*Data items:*
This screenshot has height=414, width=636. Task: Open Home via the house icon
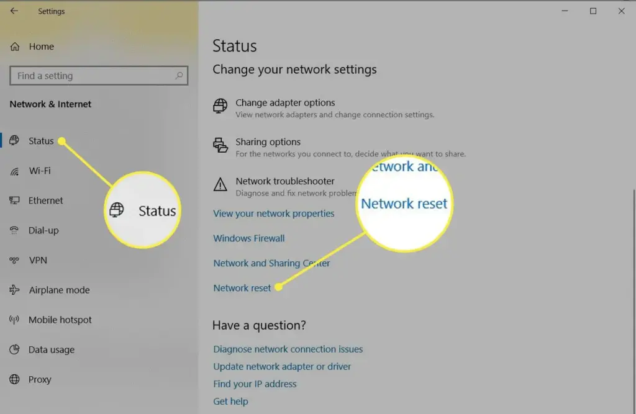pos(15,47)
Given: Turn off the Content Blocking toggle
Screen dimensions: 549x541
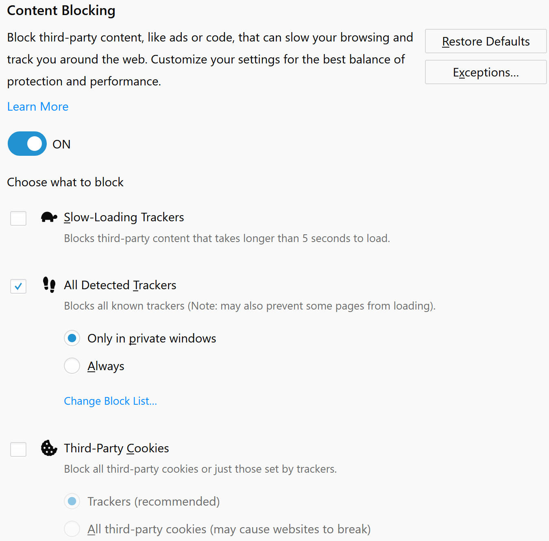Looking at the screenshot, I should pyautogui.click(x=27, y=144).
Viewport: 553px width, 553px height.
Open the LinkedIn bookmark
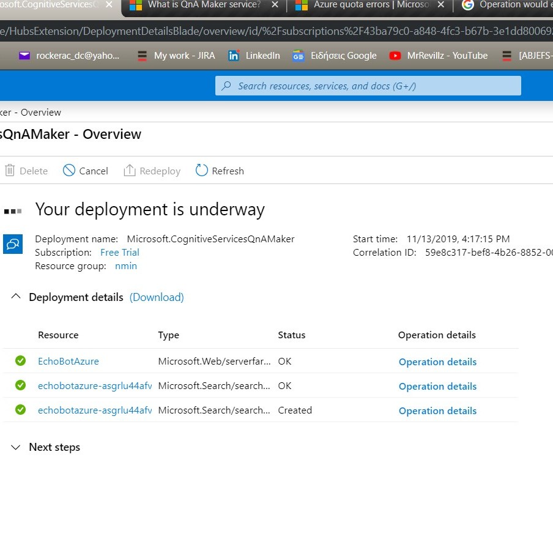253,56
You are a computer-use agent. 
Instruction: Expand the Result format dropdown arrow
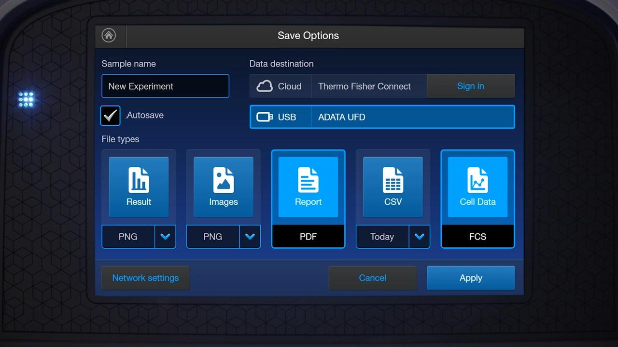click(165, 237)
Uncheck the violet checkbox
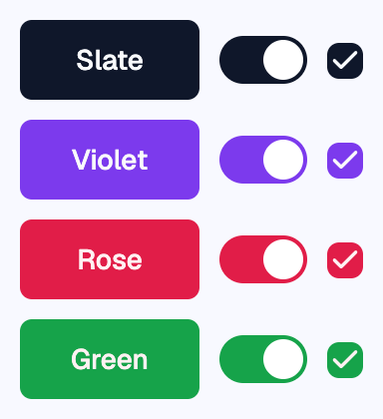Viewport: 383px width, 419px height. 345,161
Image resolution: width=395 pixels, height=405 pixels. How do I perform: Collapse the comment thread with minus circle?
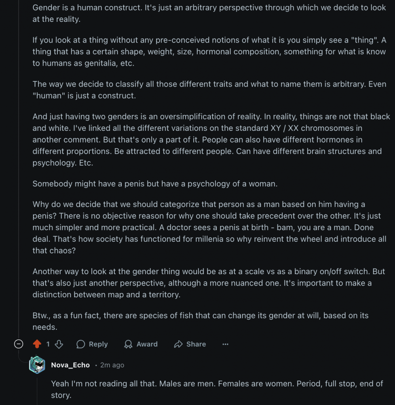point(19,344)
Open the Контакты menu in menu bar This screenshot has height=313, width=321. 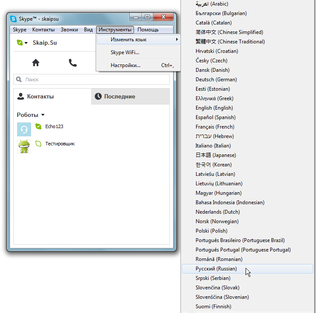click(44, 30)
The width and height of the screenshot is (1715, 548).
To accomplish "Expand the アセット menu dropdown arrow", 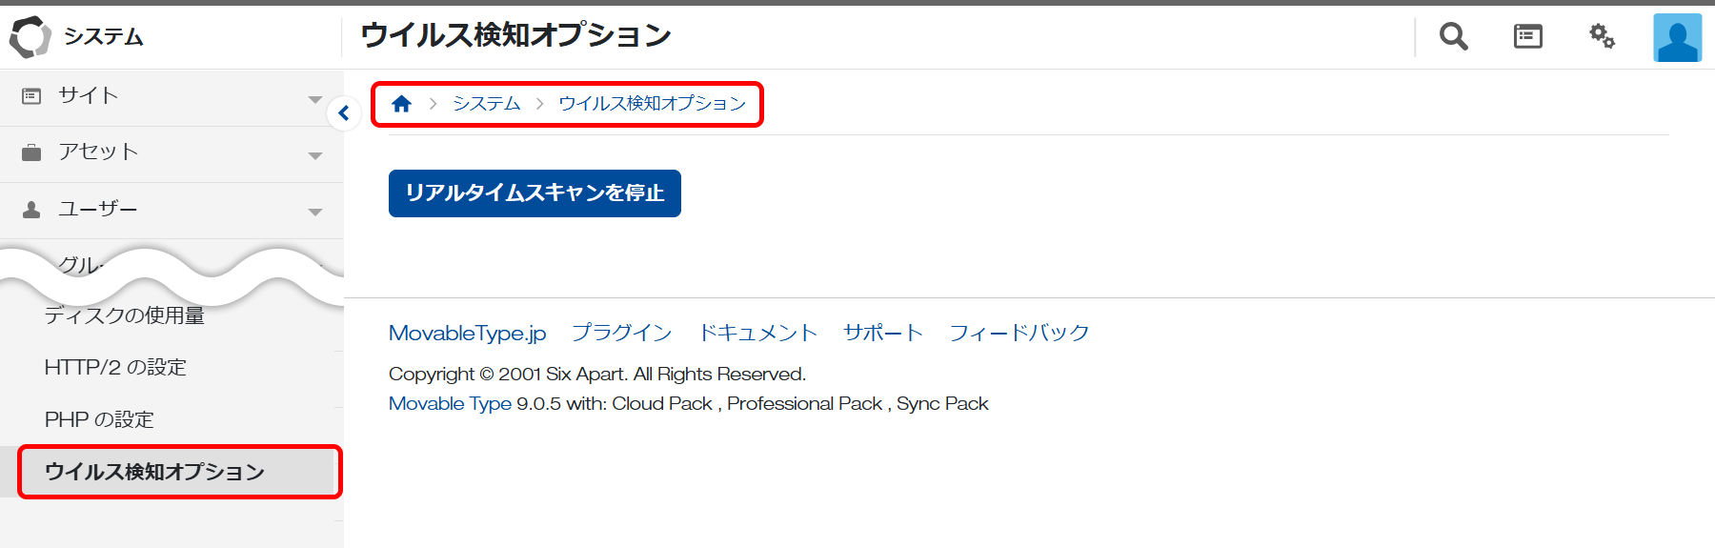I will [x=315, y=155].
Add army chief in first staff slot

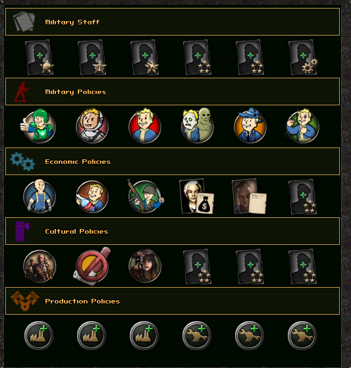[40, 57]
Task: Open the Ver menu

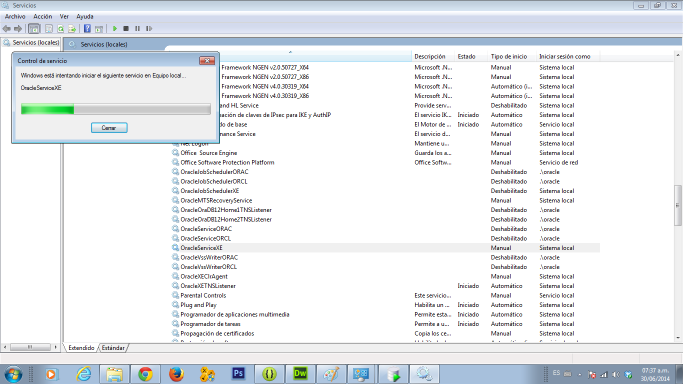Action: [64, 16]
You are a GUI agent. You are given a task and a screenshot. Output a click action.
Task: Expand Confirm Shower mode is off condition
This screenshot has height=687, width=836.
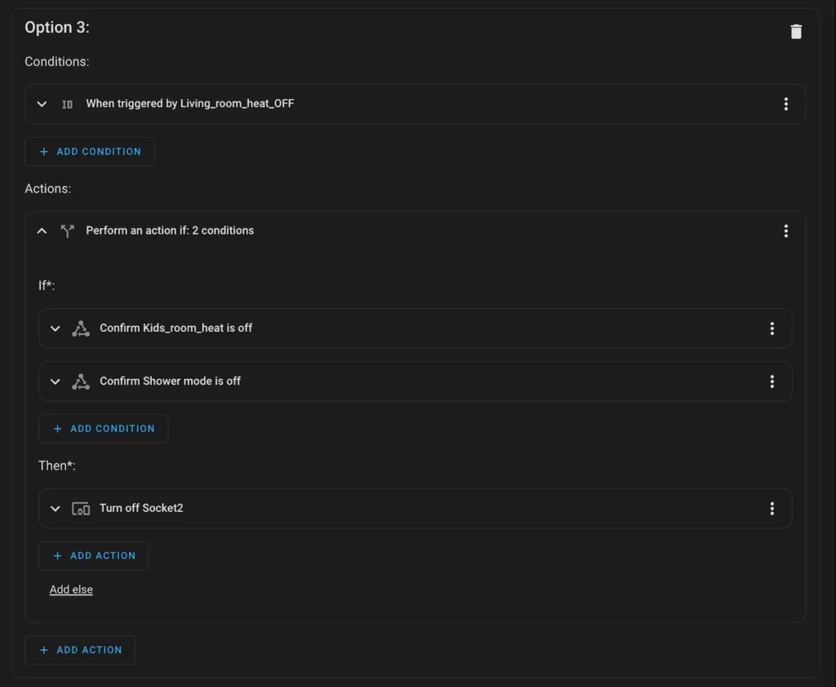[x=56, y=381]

*Requirement:*
Your copy should hold only the lines running from the one that contains "Task: Expand Confirm" through the final line of the data; transcribe them exactly, both ends included, and leave pictures out.

*Result of the exercise:*
Task: Expand Confirm Shower mode is off condition
This screenshot has height=687, width=836.
[x=56, y=381]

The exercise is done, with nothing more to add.